De Takehiko Inoué, on ne connaissait jusqu’à présent qu’une passion dévorante pour le basket ball, couchée sur le papier à travers Slam dunk, shounen manga sympathique sans être transcendant. Avec Vagabond, Inoué change radicalement de genre et passe à la vitesse supérieure : une adaptation libre, romancée, mais ambitieuse de la biographie d’une figure nippone légendaire, Musashi Miyamoto (aka « Kenshi », l’épée sacrée), incarné par ailleurs sur grand écran par Toshiro Mifune.
Vagabond débute lorsque Takezo Shinmen -le véritable patronyme de Miyamoto- et son compagnon de route Matahachi Hon’iden sont recueillis par une jeune femme, Oko, et sa petite fille après une sévère défaite lors de la bataille de Sékiga-Hara. Lors d’une rixe avec des brigands, Takezo sera « trahi » par Matahachi, préférant s’adonner à la débauche lubrique avec Oko plutôt que de combattre à ses côtés. Contraint de rentrer seul au village natal, Takezo sera confronté à la rancœur de la mère de Matahachi, persuadée que son fils est mort et a été lâchement abandonné par Shinmen.
Vagabond ne déroge pas à la règle impitoyable du « premier tome déceptif ». L’intrigue se met -trop ?- lentement en place, pose les jalons des relations entre les divers personnages, principalement axées sur la jalousie, la haine et la suspicion. Des sentiments révélateurs d’un Japon en proie aux guerres intestines, période favorable aux complots et trahisons de toutes sortes. Déceptif donc mais alléchant, ça ne fait pas l’ombre d’un doute. D’autant que Vagabond est une merveille graphique, le trait y est précis, plus détaillé que celui de Slam dunk, parfois épuré comme celui d’une estampe. Ici, pas de digressions comiques déplacées et de méchants monstrueusement outranciers comme dans le Kenshin de Watsuki, Vagabond se rapproche plus du » Jidaigeki réaliste » dans une veine similaire à celle de l’Habitant de l’infini, de Samura, l’aspect fantastico-mythologique en moins tout de même. Même si le personnage principal a été franchement idéalisé boy’s band -le modèle original était à ce qu’il paraît beaucoup moins sexy-, Inoué ne se cache pas derrière une vague caution historique pour ne finalement délivrer qu’un catalogue de clichés shounen.

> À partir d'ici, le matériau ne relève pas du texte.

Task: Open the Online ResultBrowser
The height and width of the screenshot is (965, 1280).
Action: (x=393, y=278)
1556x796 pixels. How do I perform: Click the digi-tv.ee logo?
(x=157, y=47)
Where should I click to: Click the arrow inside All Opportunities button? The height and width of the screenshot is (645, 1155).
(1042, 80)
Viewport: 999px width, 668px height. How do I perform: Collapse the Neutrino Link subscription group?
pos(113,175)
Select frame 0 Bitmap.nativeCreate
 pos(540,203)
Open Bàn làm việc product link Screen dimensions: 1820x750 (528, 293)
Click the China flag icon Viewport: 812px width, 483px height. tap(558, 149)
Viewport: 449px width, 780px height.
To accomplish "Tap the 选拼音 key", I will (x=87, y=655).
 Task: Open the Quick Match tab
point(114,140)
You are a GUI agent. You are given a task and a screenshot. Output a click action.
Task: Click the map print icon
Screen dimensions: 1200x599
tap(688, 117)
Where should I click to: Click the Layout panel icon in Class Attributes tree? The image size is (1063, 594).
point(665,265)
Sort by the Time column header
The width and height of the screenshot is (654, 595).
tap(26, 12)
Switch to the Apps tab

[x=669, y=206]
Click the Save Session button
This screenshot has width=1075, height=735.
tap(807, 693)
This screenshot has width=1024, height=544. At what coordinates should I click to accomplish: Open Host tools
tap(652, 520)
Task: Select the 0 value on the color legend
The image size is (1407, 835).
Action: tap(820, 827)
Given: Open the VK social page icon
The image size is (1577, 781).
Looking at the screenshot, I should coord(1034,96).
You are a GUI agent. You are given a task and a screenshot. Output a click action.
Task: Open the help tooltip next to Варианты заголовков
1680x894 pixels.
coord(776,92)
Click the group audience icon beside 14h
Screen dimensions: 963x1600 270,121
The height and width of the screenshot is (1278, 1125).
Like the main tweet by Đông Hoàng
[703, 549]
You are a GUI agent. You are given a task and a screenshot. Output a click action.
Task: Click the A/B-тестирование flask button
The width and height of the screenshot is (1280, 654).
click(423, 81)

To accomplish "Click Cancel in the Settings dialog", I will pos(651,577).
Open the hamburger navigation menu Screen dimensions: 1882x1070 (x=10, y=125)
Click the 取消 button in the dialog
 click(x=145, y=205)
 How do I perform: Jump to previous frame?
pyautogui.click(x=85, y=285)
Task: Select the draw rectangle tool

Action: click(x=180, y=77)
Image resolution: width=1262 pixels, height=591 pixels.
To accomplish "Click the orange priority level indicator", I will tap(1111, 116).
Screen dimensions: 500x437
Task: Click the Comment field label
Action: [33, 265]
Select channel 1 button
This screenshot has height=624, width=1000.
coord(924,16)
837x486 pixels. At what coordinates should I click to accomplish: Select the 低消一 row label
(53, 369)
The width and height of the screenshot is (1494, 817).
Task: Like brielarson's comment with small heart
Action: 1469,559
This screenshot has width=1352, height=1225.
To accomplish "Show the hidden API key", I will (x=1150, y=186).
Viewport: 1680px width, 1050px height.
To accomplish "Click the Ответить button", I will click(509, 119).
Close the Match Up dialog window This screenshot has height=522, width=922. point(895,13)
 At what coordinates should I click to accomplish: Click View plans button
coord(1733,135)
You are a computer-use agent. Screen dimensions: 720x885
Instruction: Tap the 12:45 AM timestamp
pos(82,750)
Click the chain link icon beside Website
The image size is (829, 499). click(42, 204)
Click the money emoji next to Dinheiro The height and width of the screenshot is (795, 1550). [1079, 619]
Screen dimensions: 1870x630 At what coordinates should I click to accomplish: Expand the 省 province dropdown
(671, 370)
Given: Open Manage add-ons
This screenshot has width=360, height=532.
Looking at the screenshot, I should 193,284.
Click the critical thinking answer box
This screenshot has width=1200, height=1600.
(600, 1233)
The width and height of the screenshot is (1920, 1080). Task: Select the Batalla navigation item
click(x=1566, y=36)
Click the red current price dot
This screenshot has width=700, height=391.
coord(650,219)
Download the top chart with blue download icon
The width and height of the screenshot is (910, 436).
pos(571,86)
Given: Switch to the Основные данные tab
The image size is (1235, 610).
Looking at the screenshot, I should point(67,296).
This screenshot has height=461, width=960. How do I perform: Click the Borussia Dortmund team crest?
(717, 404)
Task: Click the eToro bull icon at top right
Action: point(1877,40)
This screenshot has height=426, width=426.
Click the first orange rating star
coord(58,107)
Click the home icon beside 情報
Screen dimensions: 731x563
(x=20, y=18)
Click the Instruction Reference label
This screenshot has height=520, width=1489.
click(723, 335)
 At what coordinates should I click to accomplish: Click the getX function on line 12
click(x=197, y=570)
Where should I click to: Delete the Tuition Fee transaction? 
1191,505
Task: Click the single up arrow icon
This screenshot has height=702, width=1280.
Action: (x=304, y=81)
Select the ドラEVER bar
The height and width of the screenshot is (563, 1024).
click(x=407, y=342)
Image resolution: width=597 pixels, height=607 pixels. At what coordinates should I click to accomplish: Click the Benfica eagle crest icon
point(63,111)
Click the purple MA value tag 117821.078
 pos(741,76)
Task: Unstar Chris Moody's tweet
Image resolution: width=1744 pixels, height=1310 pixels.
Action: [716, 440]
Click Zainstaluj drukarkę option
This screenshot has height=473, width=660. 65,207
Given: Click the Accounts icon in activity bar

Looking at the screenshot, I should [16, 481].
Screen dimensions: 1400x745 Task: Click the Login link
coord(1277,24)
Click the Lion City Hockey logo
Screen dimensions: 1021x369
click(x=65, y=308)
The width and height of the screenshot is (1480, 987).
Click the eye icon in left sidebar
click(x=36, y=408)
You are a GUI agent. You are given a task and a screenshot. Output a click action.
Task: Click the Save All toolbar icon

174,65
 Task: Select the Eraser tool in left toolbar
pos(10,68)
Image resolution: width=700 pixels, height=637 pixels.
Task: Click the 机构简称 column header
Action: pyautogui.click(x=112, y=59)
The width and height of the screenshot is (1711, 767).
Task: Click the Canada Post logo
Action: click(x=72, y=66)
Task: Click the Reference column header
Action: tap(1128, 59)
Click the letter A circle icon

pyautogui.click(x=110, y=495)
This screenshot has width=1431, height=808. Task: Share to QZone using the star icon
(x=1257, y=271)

Comme le fait malheureusement un peu trop souvent Nobuhiro Watsuki, qui a largement sous-exploité une période transitoire fascinante de l’histoire du Japon avec Kenshin.
Vagabond était très attendu… Même si ce premier tome ne laisse qu’entrevoir la richesse des possibilités de son intrigue, le nouveau manga d’Inoué est indubitablement un must-have, d’autant que Tonkam en a particulièrement soigné l’adaptation -premières planches couleurs conservées, impression de qualité, sens de lecture respecté.